INFORMATION GIVEN:
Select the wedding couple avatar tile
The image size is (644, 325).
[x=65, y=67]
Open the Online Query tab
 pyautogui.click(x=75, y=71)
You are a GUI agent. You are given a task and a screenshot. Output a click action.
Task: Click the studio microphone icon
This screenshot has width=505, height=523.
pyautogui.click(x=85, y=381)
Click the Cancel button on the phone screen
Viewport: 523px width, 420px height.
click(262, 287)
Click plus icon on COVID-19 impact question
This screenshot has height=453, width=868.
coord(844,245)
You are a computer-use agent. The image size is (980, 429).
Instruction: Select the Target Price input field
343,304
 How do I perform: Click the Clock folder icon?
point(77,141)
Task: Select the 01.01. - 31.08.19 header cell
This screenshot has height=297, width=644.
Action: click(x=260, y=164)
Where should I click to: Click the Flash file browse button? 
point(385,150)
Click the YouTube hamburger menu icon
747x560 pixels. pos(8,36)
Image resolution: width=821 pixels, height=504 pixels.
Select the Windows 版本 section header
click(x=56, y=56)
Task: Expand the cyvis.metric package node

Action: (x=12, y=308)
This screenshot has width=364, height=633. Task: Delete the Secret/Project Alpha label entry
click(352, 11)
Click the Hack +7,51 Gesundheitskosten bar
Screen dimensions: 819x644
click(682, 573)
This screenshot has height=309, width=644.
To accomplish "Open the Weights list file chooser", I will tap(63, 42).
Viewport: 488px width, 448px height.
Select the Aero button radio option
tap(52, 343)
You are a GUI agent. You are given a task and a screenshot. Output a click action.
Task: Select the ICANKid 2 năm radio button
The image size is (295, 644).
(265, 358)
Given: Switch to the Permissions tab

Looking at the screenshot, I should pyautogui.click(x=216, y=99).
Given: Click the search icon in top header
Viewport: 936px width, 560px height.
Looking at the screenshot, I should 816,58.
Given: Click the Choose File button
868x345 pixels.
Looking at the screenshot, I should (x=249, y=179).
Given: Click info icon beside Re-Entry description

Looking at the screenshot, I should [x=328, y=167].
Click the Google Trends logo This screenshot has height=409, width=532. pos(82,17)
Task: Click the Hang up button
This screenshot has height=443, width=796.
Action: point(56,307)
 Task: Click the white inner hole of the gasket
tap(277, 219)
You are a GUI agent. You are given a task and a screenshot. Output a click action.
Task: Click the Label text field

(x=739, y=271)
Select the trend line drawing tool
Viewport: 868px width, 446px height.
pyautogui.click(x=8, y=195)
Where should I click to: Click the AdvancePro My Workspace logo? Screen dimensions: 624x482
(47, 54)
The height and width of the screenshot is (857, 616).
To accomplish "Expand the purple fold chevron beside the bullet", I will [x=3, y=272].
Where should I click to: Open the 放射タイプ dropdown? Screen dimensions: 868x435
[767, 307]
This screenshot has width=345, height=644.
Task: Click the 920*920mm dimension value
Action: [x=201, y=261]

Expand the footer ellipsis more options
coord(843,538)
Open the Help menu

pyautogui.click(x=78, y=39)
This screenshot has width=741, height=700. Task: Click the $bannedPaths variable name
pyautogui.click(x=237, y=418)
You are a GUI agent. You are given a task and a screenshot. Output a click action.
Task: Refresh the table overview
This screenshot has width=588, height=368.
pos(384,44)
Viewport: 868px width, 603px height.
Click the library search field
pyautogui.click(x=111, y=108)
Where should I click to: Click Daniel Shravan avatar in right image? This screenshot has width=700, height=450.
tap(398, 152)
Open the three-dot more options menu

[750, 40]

WHAT YOU WILL DO:
Each line above that contains the word "accomplish" should be returned.

OUTPUT:
To accomplish "Open the Weights list file chooser", I will tap(63, 42).
To accomplish "Expand the purple fold chevron beside the bullet", I will [x=3, y=272].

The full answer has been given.